Ground-breaking Australian Design

Henry Steiner's Stunning Silver Tree

Designed by renowned colonial silversmith Henry Steiner (1835-1914), The Silver Tree epergne stands at more than half a metre high, features twenty figures on its base and has an illustrious history. It got tongues wagging at the Melbourne International Exhibition of 1880–81 and cemented Steiner’s place in Australian design history.

Possibly lured by the gold rushes of the 1850s, German-born Henry Steiner is thought to have arrived in Australia in 1858 on the Ohio. He established a silversmithing business in Rundle Street in Adelaide, and his work was soon in demand among the affluent citizens and civic leaders of the city. His other notable work from that time includes Adelaide’s Mayoral chain and mace, racing trophies and ornate epergnes.

Epergnes are elaborate, raised centrepieces that hold serving bowls and were a favourite feature on the dining tables of wealthy Europeans in the 1800s. Their designs often reference nature and in addition to providing extra space on the table, they were a conversation starter and a way of showing guests that you had money to spend on ornaments.
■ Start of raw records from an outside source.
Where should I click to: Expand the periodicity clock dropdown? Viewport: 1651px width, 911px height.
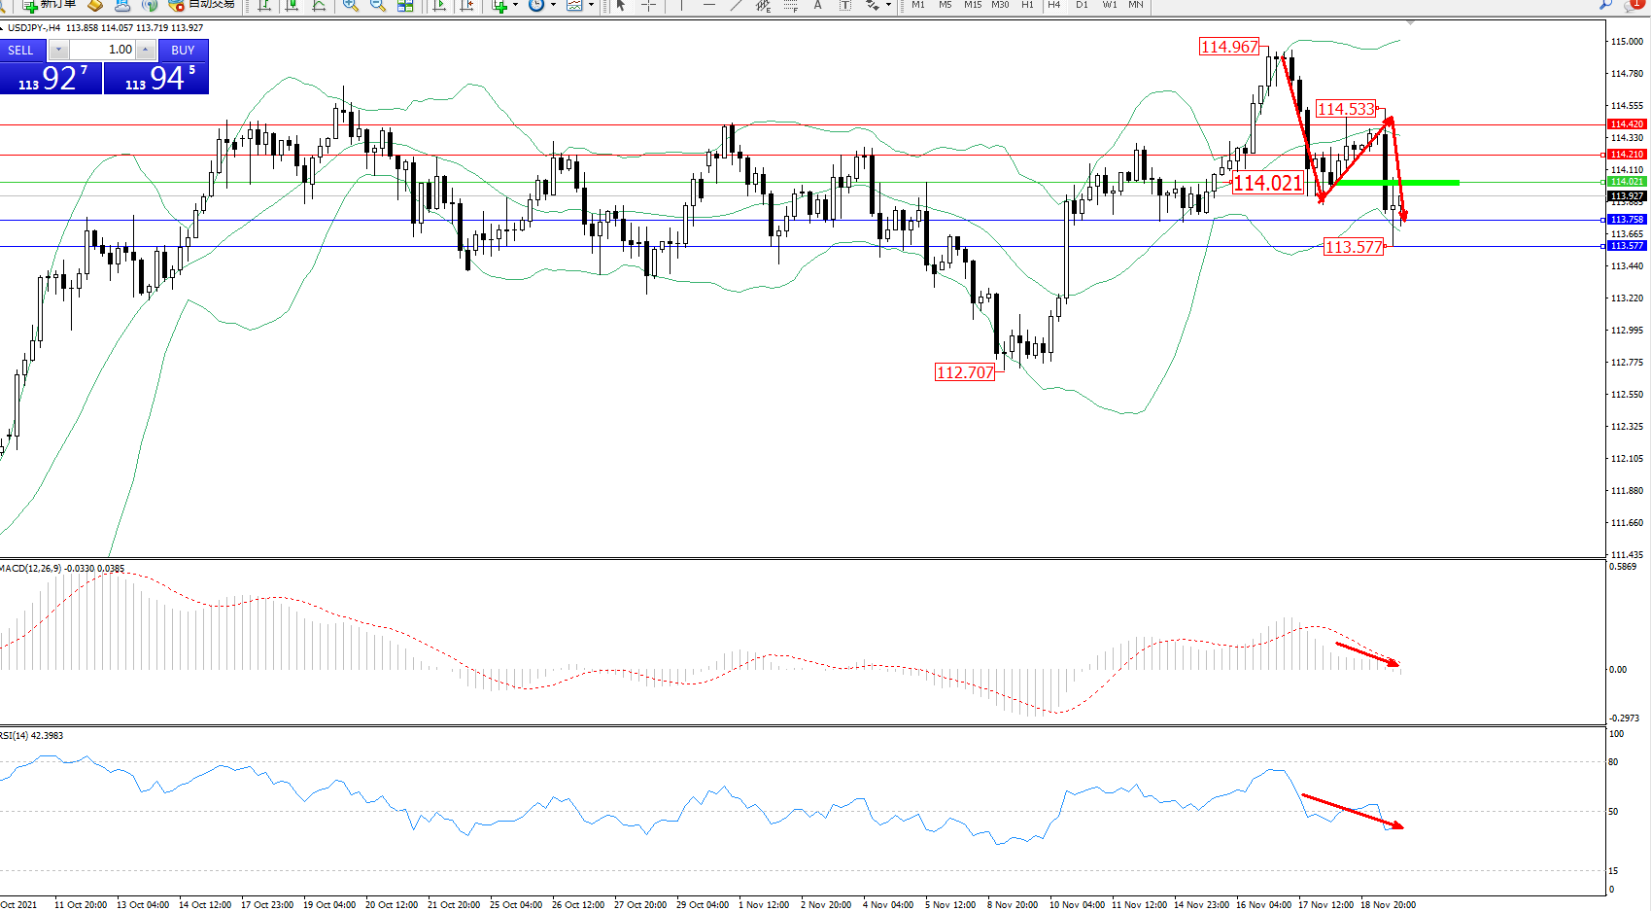[553, 6]
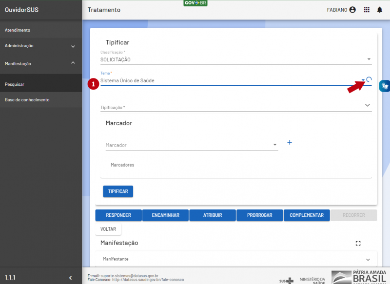The width and height of the screenshot is (390, 284).
Task: Go to Pesquisar in the sidebar
Action: 15,84
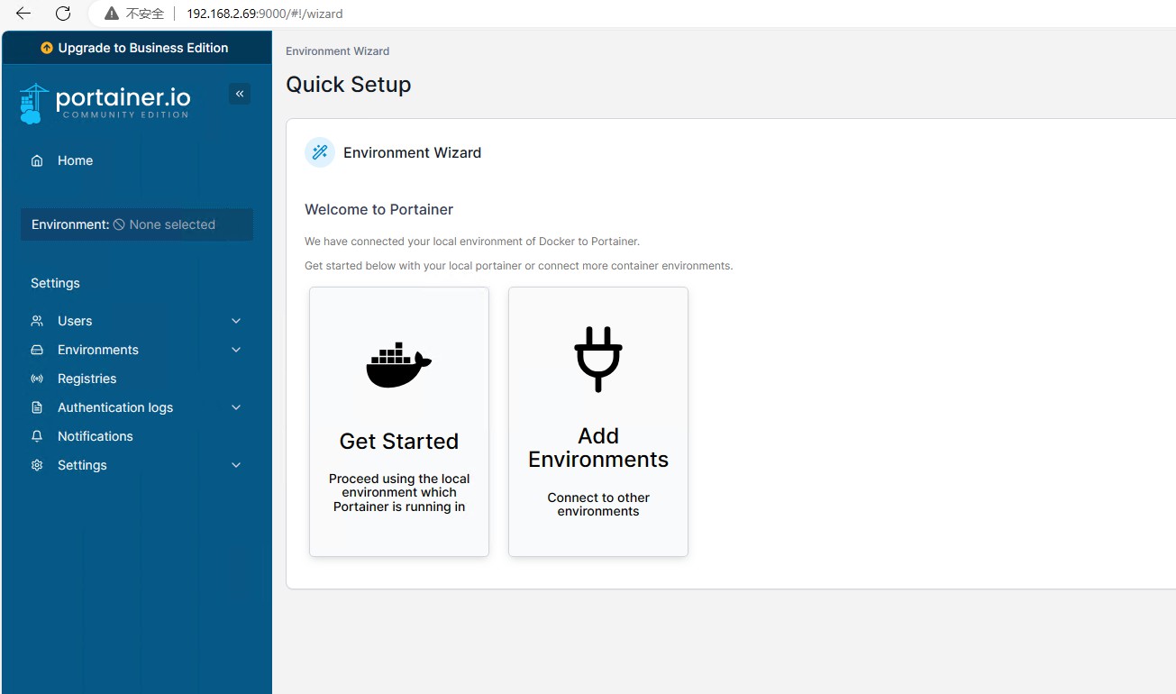The height and width of the screenshot is (694, 1176).
Task: Expand the Authentication logs submenu
Action: 235,407
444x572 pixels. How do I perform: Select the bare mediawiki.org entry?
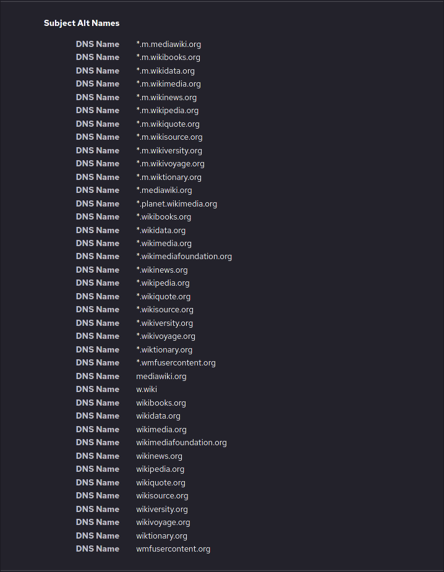[x=161, y=376]
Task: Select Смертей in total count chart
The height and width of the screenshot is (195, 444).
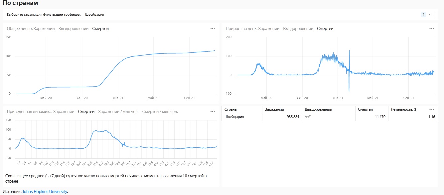Action: point(100,29)
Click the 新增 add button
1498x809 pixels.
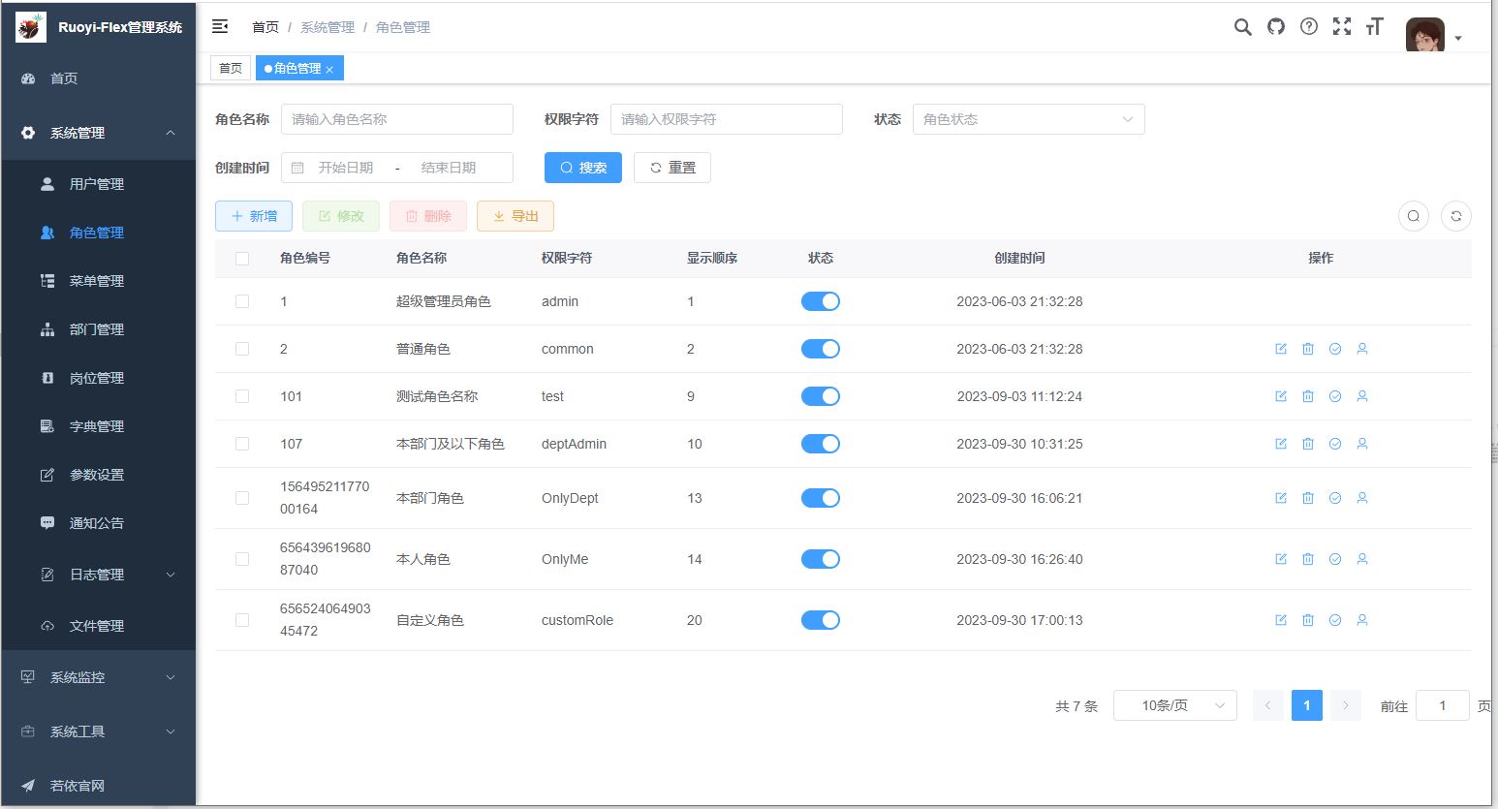pyautogui.click(x=253, y=216)
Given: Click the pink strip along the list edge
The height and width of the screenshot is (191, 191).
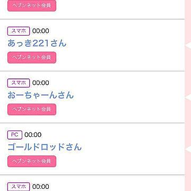Looking at the screenshot, I should [188, 71].
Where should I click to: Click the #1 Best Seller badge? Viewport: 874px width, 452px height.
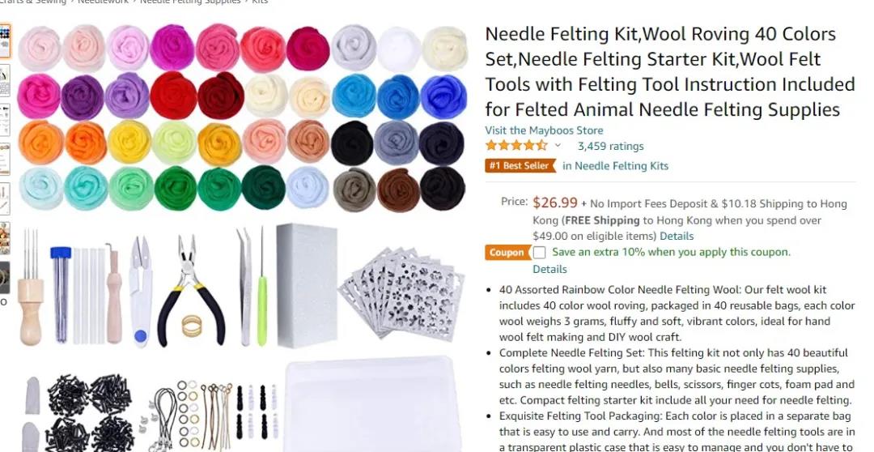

European epergnes usually featured stags, hunting dogs and mythological creatures. Steiner however, had other ideas for The Silver Tree and created a uniquely Australian epergne, incorporating Aboriginal people, kangaroos, emus, sheep and boundary riders into his designs. These features were an unusual choice for their time, and in 1880 when The Silver Tree went on display at the Melbourne International Exhibition, its local motifs were a talking point among the colonial settlers, who usually looked to Europe for their design cues.

Steiner’s displays at the Paris Exhibition Universalle in 1878 and The Melbourne International Exhibition in 1880 ensured that his name was never far from the lips of Adelaide’s moneyed elite. Charles Rasp, who discovered silver at Broken Hill in 1883, commissioned two centrepieces similar in style to The Silver Tree for his home Willyama at Medindie in Adelaide in 1886.